Find each line in the records where the string "footer" appears with the same capitalization, and copy those lines.

Element lookup records
################

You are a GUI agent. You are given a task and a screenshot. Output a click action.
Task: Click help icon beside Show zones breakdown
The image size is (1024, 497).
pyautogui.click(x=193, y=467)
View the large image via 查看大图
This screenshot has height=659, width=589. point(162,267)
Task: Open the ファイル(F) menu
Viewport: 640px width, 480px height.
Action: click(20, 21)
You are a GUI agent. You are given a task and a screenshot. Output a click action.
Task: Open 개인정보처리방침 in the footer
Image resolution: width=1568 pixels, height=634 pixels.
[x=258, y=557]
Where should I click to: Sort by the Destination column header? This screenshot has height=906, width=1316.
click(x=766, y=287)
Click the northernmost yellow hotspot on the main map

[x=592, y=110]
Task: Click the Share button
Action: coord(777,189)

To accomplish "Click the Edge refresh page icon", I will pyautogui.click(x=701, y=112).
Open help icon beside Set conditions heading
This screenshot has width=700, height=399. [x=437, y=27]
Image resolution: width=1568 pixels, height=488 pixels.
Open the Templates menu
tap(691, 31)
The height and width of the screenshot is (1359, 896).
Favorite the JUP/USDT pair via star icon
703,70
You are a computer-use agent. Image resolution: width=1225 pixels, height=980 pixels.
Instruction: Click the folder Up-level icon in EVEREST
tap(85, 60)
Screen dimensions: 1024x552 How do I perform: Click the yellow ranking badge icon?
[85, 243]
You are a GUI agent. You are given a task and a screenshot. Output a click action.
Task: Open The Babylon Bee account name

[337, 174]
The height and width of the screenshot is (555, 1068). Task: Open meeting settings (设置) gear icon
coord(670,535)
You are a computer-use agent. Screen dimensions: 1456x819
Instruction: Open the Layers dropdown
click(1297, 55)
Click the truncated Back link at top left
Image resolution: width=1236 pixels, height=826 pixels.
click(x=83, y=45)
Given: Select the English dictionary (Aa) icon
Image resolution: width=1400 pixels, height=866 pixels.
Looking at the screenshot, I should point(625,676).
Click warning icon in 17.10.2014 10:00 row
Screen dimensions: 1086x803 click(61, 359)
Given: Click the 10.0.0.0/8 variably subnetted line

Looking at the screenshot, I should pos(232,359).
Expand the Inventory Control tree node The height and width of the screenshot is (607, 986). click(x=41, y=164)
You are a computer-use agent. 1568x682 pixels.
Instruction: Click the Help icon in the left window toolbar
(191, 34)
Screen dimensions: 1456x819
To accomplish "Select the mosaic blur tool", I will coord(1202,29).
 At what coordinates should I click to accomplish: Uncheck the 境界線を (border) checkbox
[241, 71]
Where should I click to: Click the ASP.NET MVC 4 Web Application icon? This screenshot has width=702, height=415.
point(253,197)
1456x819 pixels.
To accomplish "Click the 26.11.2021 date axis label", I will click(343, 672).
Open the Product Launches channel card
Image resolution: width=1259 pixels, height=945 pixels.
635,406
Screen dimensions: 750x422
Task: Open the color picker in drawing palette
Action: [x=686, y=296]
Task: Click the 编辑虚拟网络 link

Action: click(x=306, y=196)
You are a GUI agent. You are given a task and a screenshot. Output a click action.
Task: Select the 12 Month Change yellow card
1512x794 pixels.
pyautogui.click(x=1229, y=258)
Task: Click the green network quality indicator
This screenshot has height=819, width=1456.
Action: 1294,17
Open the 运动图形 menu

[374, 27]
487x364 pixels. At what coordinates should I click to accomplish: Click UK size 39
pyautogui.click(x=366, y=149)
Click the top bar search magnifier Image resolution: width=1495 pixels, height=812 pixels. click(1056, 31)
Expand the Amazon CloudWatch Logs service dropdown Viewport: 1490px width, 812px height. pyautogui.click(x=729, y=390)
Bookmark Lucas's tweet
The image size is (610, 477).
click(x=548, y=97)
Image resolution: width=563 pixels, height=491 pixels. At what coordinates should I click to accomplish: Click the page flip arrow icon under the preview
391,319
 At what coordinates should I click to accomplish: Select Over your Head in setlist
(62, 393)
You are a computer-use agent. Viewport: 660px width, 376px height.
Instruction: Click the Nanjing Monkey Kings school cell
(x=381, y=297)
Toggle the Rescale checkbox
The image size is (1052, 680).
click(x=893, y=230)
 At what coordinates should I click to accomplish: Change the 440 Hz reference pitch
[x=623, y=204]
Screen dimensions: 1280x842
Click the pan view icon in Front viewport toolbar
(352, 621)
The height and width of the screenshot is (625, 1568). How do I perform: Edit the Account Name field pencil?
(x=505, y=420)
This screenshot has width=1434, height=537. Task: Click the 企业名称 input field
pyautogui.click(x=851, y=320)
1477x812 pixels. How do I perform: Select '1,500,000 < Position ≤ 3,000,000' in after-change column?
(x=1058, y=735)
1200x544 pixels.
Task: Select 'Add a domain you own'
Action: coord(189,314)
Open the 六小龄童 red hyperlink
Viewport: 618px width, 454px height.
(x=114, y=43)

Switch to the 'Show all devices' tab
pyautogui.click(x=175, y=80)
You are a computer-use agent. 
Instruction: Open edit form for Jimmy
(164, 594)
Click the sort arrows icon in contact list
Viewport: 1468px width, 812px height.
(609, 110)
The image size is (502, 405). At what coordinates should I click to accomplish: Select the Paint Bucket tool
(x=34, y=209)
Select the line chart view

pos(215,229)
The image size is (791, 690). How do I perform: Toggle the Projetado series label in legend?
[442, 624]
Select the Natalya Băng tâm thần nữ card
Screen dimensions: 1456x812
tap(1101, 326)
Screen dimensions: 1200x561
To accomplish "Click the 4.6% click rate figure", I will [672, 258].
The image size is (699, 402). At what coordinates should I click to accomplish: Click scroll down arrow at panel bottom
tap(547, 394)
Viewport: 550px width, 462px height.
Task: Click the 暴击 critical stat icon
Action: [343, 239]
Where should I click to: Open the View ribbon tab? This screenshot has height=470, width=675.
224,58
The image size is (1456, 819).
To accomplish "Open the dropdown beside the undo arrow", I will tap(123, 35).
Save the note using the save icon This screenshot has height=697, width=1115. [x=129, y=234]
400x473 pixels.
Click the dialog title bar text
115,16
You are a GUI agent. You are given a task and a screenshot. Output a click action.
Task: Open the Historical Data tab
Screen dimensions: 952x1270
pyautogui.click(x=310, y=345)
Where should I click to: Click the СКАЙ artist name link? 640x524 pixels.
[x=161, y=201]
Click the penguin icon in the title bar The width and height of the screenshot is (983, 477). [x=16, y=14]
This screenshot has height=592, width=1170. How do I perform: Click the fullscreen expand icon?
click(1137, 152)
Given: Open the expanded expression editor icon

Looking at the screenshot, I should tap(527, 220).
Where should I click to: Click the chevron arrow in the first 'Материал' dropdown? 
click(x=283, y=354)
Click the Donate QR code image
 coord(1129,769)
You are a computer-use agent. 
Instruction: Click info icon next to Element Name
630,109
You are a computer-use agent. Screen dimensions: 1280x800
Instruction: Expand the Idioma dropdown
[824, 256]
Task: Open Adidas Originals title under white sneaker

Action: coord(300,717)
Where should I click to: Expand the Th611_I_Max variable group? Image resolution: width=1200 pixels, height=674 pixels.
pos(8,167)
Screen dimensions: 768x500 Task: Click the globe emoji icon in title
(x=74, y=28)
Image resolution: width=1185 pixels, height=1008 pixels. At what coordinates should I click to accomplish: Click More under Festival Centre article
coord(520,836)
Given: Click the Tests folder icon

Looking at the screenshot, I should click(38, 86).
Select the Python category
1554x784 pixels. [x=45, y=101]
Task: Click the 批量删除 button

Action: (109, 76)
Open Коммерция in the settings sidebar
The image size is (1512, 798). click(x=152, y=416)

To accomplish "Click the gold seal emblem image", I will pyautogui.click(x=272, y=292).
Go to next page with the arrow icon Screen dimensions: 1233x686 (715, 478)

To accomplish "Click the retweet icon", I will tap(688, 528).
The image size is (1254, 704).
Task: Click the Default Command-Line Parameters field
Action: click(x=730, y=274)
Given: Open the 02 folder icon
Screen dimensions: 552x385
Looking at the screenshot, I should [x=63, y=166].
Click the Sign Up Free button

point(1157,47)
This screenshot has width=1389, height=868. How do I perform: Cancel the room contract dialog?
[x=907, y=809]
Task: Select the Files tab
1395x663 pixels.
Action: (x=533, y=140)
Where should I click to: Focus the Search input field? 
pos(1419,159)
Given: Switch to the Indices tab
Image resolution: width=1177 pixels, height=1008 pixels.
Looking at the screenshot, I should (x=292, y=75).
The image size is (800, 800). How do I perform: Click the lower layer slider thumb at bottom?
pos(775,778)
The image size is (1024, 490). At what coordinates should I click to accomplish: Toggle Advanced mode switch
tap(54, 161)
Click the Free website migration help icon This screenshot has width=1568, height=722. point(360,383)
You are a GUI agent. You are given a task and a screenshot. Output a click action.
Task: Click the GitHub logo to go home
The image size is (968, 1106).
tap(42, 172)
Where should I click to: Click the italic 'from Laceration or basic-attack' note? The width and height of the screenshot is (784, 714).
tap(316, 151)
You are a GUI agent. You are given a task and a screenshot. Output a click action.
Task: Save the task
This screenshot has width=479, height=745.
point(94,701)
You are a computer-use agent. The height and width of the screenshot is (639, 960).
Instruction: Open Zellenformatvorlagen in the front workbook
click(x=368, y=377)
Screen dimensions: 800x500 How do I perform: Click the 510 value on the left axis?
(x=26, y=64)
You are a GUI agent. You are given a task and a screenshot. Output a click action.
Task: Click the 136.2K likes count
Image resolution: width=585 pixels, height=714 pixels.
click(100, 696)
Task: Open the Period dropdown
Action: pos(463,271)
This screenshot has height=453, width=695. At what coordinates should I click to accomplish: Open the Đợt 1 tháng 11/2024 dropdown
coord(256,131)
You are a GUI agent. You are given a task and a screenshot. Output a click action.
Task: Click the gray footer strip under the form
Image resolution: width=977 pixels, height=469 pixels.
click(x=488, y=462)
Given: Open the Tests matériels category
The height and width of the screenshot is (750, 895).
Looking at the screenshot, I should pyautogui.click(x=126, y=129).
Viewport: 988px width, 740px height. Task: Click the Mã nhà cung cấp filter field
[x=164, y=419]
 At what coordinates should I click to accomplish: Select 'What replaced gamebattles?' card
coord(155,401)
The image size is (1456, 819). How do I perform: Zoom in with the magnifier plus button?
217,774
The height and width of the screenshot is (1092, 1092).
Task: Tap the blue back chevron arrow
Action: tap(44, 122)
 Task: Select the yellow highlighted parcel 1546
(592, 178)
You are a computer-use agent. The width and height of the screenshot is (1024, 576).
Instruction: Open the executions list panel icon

################

--- COMPLETE OUTPUT ---
Task: Open 개인정보처리방침 in the footer
Task: Click the gray footer strip under the form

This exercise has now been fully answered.